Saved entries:
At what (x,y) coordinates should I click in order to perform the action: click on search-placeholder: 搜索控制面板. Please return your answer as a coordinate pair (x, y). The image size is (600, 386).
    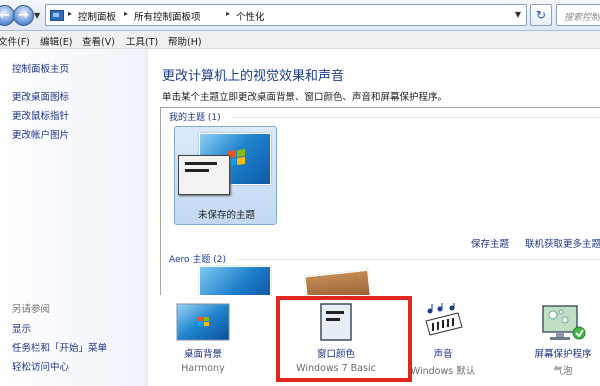
    Looking at the image, I should click on (582, 18).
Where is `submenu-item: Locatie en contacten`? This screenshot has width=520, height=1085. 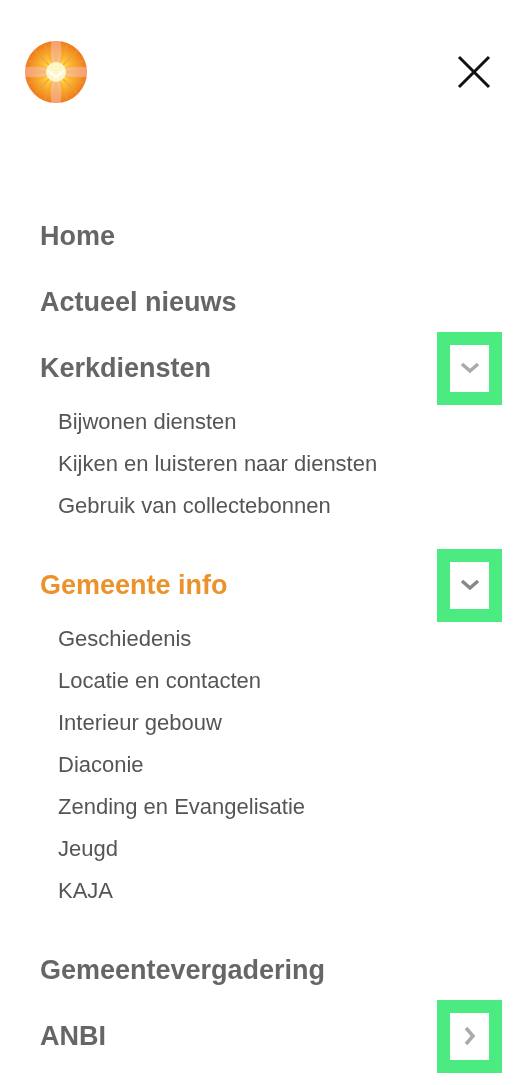 submenu-item: Locatie en contacten is located at coordinates (160, 681).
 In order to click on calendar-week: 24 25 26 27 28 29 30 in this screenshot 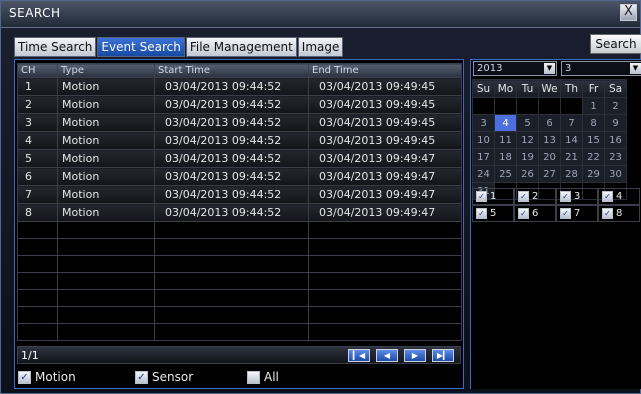, I will do `click(550, 174)`.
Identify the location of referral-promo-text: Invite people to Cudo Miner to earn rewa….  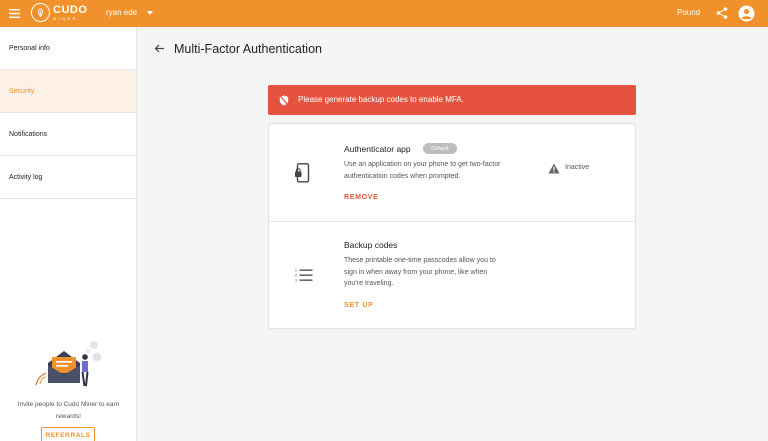
(68, 410).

Task directions: Rewrite the records above from their first line through the line containing "Looking at the", inclusive, with "coordinate pair" replaced by "point" and everything else unchanged. Leave the pictures out of your answer.

Solved exercise:
At what (x,y) coordinates should I click in order to perform the action: click on search-placeholder: 搜索控制面板. Please return your answer as a point (x, y). The image size is (600, 386).
    Looking at the image, I should click on (582, 18).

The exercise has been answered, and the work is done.